En novembre 2014, Wadley Faublas (Faublas), un Québécois d’origine haïtienne, et deux collègues à la peau blanche avec lesquels il travaillait comme agent correctionnel à l’époque se sont présentés au bar (le Bar) exploité par la société défenderesse (Entreprises). Le portier, qui a lui-même la peau noire, a alors informé le groupe que les deux hommes à la peau blanche pouvaient entrer, mais pas Faublas, les personnes noires n’étant pas admises dans l’établissement. Devant l’insistance de Faublas — qui a d’abord cru à une blague, mais qui a vite compris qu’il n’en était rien —, le portier a ajouté qu’il comprenait la frustration du groupe, mais que l’interdiction venait d’Annik Hébert (Hébert), la « propriétaire », en réaction au fait que, la semaine précédente, un gang de rue composé d’hommes noirs avait saccagé le Bar. Malgré ces explications, Faublas a insisté pour entrer dans le Bar, jusqu’à ce qu’un autre portier avec une attitude plus agressive et à la mine patibulaire arrive pour lui signifier qu’il devait quitter les lieux. Comprenant que les choses pourraient mal se terminer, les trois amis ont quitté les lieux, chacun d’eux ébranlé par ce qu’il venait de vivre.

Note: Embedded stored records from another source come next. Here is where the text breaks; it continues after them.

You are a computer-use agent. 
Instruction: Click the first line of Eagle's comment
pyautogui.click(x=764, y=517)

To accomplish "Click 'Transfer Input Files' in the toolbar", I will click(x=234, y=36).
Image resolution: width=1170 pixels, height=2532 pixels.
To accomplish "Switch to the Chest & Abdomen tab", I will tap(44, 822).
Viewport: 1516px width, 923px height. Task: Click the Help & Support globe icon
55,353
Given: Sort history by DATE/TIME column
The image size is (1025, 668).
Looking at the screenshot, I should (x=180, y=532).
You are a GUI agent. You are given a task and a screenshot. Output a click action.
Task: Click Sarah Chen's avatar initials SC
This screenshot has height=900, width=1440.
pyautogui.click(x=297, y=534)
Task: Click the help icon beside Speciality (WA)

Agissant en faveur de Faublas, la Commission des droits de la personne et des droits de la jeunesse réclame à Entreprises et à Hébert des dommages-intérêts totalisant 9 000 $. La cause procède par défaut.
Selon une preuve non contredite, Faublas s’est vu refuser l’accès au Bar — un établissement commercial, donc un lieu public — par le personnel de celui-ci, qui agissait sous l’autorité de sa « propriétaire » Hébert, en exécution des consignes qu’elle avait données, à savoir refuser l’accès aux personnes à la peau noire. Or, cette exclusion est spécifiquement interdite par les art. 10 et 15 de la Charte québécoise. Par ailleurs, refuser à quelqu’un l’accès à un lieu autrement ouvert à tous en raison de la couleur de sa peau porte incontestablement atteinte à sa dignité. En amont du sentiment ressenti par la personne discriminée, le traitement qui exclut une personne en lui transmettant le message que sa valeur en tant qu’être humain est moindre parce qu’elle a la peau noire porte objectivement atteinte à sa dignité.
Il est donc manifeste que les défenderesses ont porté atteinte au droit de Faublas à la reconnaissance et à l’exercice, en pleine égalité, d’avoir accès à un lieu public ainsi qu’à son droit à la sauvegarde de sa dignité, sans distinction ou exclusion fondée sur la race ou la couleur, et ce, en contravention des art. 4, 10, et 15 de la Charte.
Faublas a témoigné simplement et sincèrement quant au fait que l’exclusion qu’il a subie (qui plus est devant ses amis) du seul fait de la couleur de sa peau l’a fait se sentir « moins que rien » et que ce sentiment l’habite encore. Il est arrivé au Québec en 2002 et il n’avait jamais été humilié en raison de la couleur de sa peau avant le 21 novembre 2014. L’exclusion et l’humiliation qu’il a subies à cette date au seul motif de la couleur de sa peau lui ont fait perdre confiance en lui depuis, démontrant l’ampleur du préjudice moral qu’il subit toujours en raison du comportement discriminatoire des défenderesses. Cela a fait naître en lui la crainte de se voir refuser autre chose juste parce qu’il est Noir. Les défenderesses sont condamnées solidairement à payer le montant de 6 000 $ réclamé à titre de dommages-intérêts moraux.
La Commission réclame aussi 1 500 $ à chacune des défenderesses à titre de dommages-intérêts punitifs. Ces réclamations sont aussi accueillies. L’intention des défenderesses était sans équivoque d’interdire aux personnes à la peau noire l’accès au Bar, et ce, sur la base du préjugé que les personnes à la peau noire sont plus portées à causer du grabuge. Nonobstant le fait que ce préjugé est sans fondement, les défenderesses ont agi avec insouciance quant aux conséquences de leur conduite sur les personnes visées. Il faut réprimander les auteurs de tels actes et les dissuader de récidiver.
Il est aussi nécessaire, pour éliminer la discrimination et protéger l’intérêt public, d’ordonner aux défenderesses de mettre fin à leur directive de refuser l’accès au Bar aux personnes à la peau noire.